- **Requirements**
Return each line of the data below word for word, with nothing changed.

--- start Rows ---

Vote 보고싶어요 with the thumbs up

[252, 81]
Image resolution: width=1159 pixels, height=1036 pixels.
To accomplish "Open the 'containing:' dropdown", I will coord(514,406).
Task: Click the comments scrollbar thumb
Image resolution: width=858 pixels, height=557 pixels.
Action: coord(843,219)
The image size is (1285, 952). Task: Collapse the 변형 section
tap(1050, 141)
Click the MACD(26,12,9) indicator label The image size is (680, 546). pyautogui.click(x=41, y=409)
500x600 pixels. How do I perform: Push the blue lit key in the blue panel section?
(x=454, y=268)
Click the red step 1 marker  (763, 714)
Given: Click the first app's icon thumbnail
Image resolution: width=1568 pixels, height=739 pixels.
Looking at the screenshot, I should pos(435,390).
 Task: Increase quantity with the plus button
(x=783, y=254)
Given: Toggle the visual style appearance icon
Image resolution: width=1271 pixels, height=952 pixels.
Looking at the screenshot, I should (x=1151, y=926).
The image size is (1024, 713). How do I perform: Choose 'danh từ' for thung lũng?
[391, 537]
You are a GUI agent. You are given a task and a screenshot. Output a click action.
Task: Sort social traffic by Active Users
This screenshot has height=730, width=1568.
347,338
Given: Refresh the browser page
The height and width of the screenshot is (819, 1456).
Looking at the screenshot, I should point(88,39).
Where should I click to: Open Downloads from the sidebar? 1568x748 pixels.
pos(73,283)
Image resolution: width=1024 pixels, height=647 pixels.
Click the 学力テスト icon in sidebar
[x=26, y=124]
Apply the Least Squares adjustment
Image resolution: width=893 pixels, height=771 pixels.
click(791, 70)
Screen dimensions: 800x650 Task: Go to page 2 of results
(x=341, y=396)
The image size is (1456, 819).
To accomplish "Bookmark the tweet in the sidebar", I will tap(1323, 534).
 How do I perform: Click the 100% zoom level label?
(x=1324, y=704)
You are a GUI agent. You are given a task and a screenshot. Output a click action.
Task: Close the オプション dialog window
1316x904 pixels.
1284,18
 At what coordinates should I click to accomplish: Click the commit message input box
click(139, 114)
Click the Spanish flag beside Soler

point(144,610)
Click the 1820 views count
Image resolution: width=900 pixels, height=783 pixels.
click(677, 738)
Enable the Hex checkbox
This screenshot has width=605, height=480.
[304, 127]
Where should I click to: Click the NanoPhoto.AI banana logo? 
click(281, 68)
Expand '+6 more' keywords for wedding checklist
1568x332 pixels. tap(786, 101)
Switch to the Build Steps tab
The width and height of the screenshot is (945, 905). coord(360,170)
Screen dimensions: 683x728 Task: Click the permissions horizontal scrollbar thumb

--- end Rows ---

- **Expected answer**
Vote 보고싶어요 with the thumbs up

[252, 81]
Image resolution: width=1159 pixels, height=1036 pixels.
To accomplish "Open the 'containing:' dropdown", I will coord(514,406).
Task: Click the comments scrollbar thumb
Image resolution: width=858 pixels, height=557 pixels.
Action: coord(843,219)
The image size is (1285, 952). Task: Collapse the 변형 section
tap(1050, 141)
Click the MACD(26,12,9) indicator label The image size is (680, 546). pyautogui.click(x=41, y=409)
500x600 pixels. How do I perform: Push the blue lit key in the blue panel section?
(x=454, y=268)
Click the red step 1 marker  (763, 714)
Given: Click the first app's icon thumbnail
Image resolution: width=1568 pixels, height=739 pixels.
Looking at the screenshot, I should pos(435,390).
 Task: Increase quantity with the plus button
(x=783, y=254)
Given: Toggle the visual style appearance icon
Image resolution: width=1271 pixels, height=952 pixels.
Looking at the screenshot, I should (x=1151, y=926).
The image size is (1024, 713). How do I perform: Choose 'danh từ' for thung lũng?
[391, 537]
You are a GUI agent. You are given a task and a screenshot. Output a click action.
Task: Sort social traffic by Active Users
This screenshot has height=730, width=1568.
347,338
Given: Refresh the browser page
The height and width of the screenshot is (819, 1456).
Looking at the screenshot, I should point(88,39).
Where should I click to: Open Downloads from the sidebar? 1568x748 pixels.
pos(73,283)
Image resolution: width=1024 pixels, height=647 pixels.
Click the 学力テスト icon in sidebar
[x=26, y=124]
Apply the Least Squares adjustment
Image resolution: width=893 pixels, height=771 pixels.
click(791, 70)
Screen dimensions: 800x650 Task: Go to page 2 of results
(x=341, y=396)
The image size is (1456, 819).
To accomplish "Bookmark the tweet in the sidebar", I will tap(1323, 534).
 How do I perform: Click the 100% zoom level label?
(x=1324, y=704)
You are a GUI agent. You are given a task and a screenshot. Output a click action.
Task: Close the オプション dialog window
1316x904 pixels.
1284,18
 At what coordinates should I click to accomplish: Click the commit message input box
click(139, 114)
Click the Spanish flag beside Soler

point(144,610)
Click the 1820 views count
Image resolution: width=900 pixels, height=783 pixels.
click(677, 738)
Enable the Hex checkbox
This screenshot has width=605, height=480.
[304, 127]
Where should I click to: Click the NanoPhoto.AI banana logo? 
click(281, 68)
Expand '+6 more' keywords for wedding checklist
1568x332 pixels. tap(786, 101)
Switch to the Build Steps tab
The width and height of the screenshot is (945, 905). coord(360,170)
Screen dimensions: 683x728 Task: Click the permissions horizontal scrollbar thumb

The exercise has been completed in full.